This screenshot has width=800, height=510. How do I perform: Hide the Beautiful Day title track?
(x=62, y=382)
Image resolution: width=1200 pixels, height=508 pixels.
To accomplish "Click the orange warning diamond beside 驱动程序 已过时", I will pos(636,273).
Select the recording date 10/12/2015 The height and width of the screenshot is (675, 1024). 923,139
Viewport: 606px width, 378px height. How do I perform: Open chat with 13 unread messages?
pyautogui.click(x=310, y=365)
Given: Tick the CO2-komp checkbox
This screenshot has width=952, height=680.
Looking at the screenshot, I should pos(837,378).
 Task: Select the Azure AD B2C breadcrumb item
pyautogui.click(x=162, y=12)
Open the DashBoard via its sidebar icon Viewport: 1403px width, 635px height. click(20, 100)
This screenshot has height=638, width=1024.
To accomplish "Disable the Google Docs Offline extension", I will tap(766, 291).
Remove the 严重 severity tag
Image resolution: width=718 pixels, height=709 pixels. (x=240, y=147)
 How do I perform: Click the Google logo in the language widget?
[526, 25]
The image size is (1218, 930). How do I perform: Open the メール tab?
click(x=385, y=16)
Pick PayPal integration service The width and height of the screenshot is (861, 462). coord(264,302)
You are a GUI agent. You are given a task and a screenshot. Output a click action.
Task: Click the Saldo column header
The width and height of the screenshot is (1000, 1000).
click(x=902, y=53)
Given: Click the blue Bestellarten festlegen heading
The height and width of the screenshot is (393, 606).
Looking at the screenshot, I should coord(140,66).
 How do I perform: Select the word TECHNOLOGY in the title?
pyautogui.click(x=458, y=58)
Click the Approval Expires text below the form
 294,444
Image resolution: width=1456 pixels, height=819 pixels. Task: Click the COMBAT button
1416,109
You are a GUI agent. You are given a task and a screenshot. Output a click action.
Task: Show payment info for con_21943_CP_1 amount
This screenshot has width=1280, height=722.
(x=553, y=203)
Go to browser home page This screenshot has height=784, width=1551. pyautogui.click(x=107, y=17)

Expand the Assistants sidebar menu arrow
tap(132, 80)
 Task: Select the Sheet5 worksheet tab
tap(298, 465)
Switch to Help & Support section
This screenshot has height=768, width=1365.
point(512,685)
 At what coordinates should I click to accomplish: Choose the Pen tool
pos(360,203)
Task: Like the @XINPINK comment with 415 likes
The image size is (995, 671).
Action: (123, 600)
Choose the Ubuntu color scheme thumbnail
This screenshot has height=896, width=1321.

·····

What the task requires. The answer must be the line containing "At what coordinates" and every line after it to the end of the data, each set down exactly.

Reply to the exercise.
 At what coordinates should I click to accomplish: Choose the Pen tool
pos(360,203)
Task: Like the @XINPINK comment with 415 likes
The image size is (995, 671).
Action: (123, 600)
Choose the Ubuntu color scheme thumbnail
This screenshot has height=896, width=1321.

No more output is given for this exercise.